Imagine a situation where a little girl is taken to a wedding ceremony and she meets a distant relative for the first time. So this relative, in the midst of a casual conversation, says, “She looks just like her mother! Except she's not as fair-skinned.” That little girl develops a belief that skin colour determines beauty and you have to be “fair” in order to be considered “lovely”. With the added onslaught of fairness cream ads, her confidence and self-esteem will continue to shrink as she steps into her teens, unless there is someone to explain why the whole situation is ridiculous. The closest person to me who has gone through such a situation is my 9 year old sister, and I've had to explain the concept of colourism to her and why she shouldn't pay any attention to it. An individual's cognitive capacities mature during mid-childhood when the person develops a general evaluation of oneself. During this delicate phase, children tend to internalise the sentiments behind harsh words. They grow up with feelings of “not being good enough”, which in turn hamper their self-confidence during adolescence.

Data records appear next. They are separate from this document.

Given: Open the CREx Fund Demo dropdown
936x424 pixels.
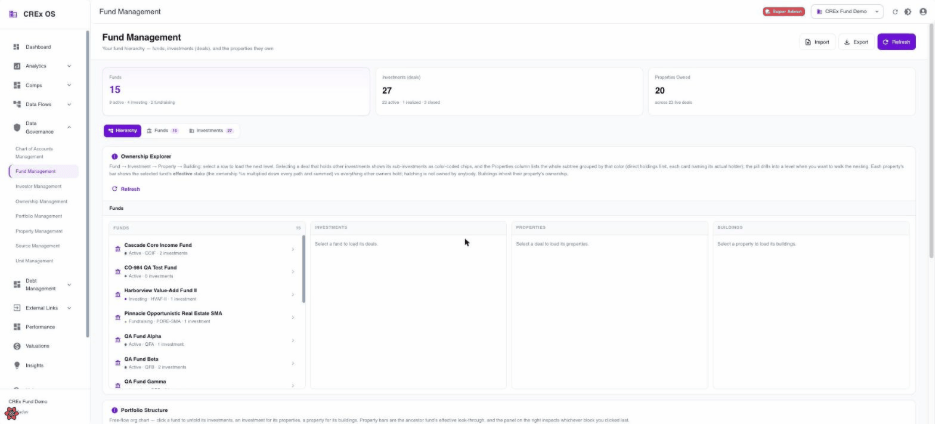Looking at the screenshot, I should pyautogui.click(x=847, y=11).
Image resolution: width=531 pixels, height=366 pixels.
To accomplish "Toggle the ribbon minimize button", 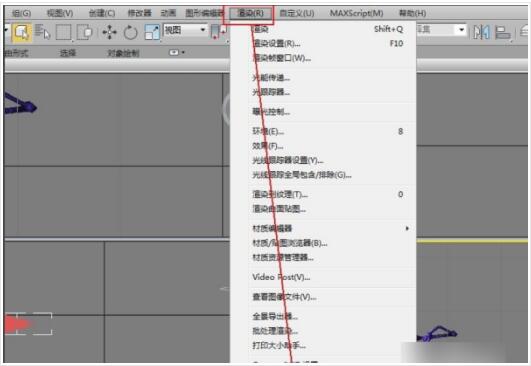I will pos(177,52).

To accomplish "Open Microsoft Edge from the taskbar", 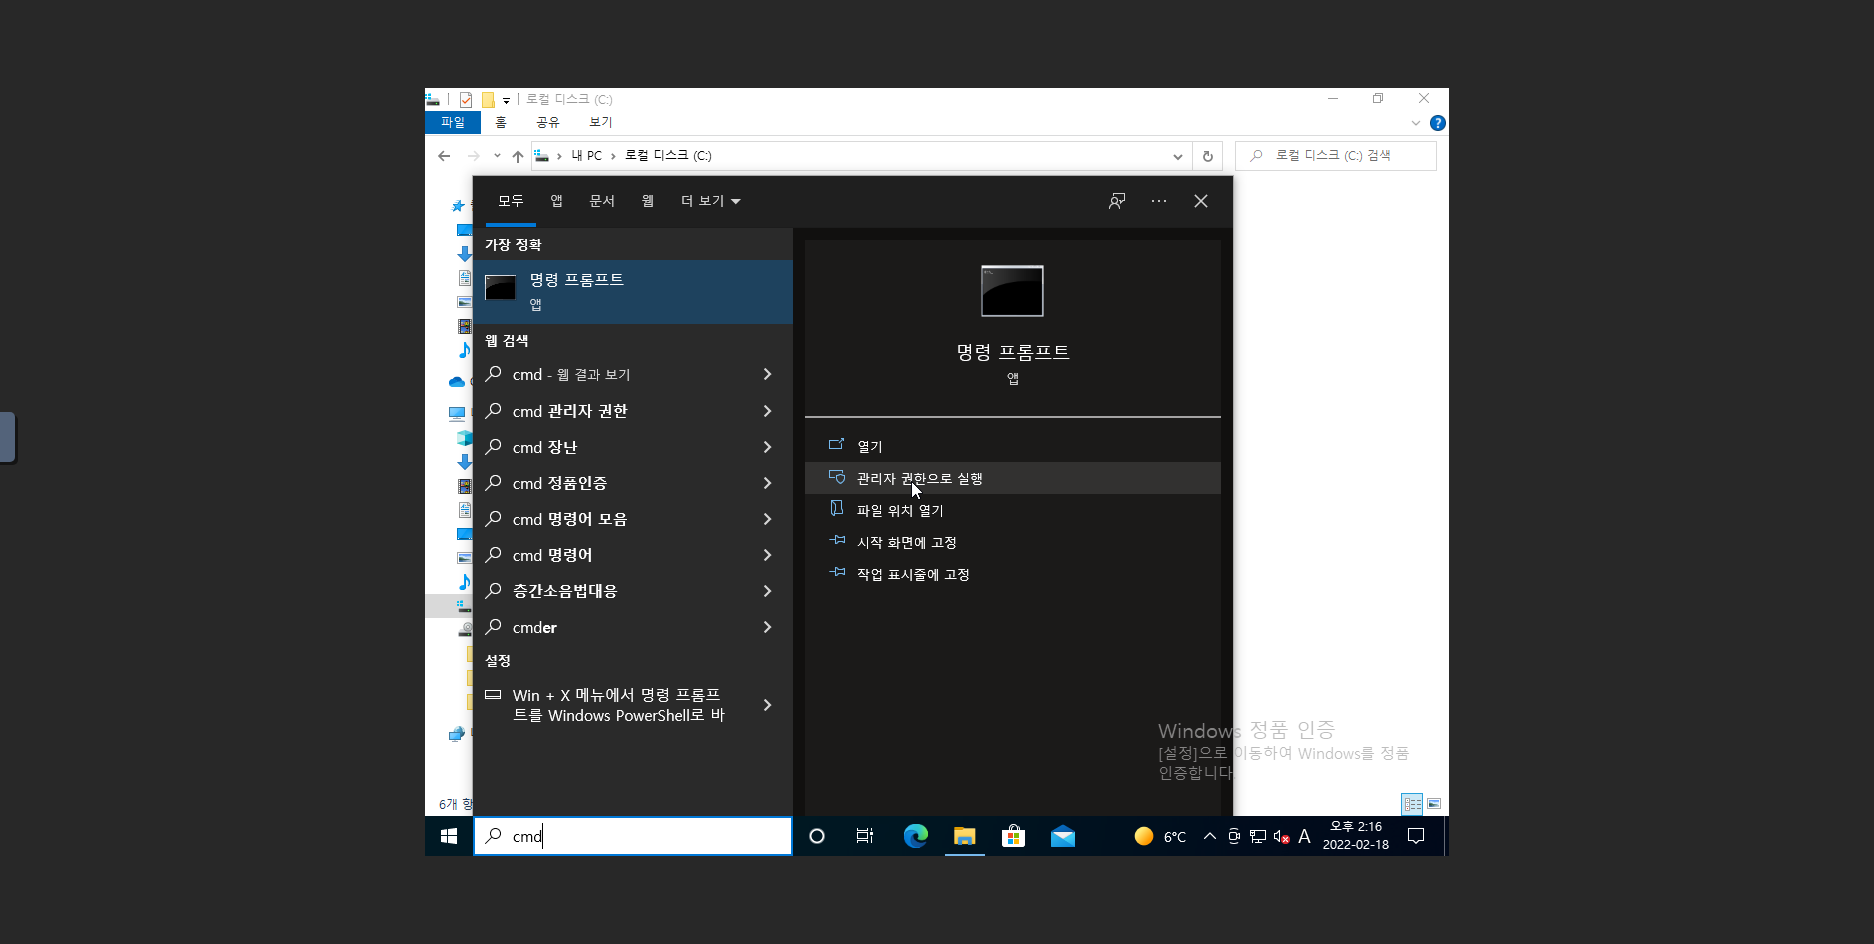I will pyautogui.click(x=915, y=836).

“This issue is a real one but for some reason, people still don't want to accept that. I myself had to face such comments frequently and let's say for a very long time I didn't see myself as I do now. But then I made some friends who helped me get out of that mindset. I'm grateful for them but this is a social issue and kids continue to get bombarded with negative remarks about the colour of their skin,” says Maliha Tasfia*, 17.
GOOD FOR NOTHING
Most of us can recall the countless times we have had to hear this statement from our parents, teachers and peers. One might say that such remarks helped them perform better in order to prove themselves worthy, but the case is not the same with everyone. A study shows that lack of warmth and acceptance from close ones makes it more likely for a young individual to base their sense of worth on extrinsic rather than intrinsic factors, which can lead to a drop in self-esteem levels. Instead of passing on detrimental comments such as these, one could use constructive criticism for encouragement.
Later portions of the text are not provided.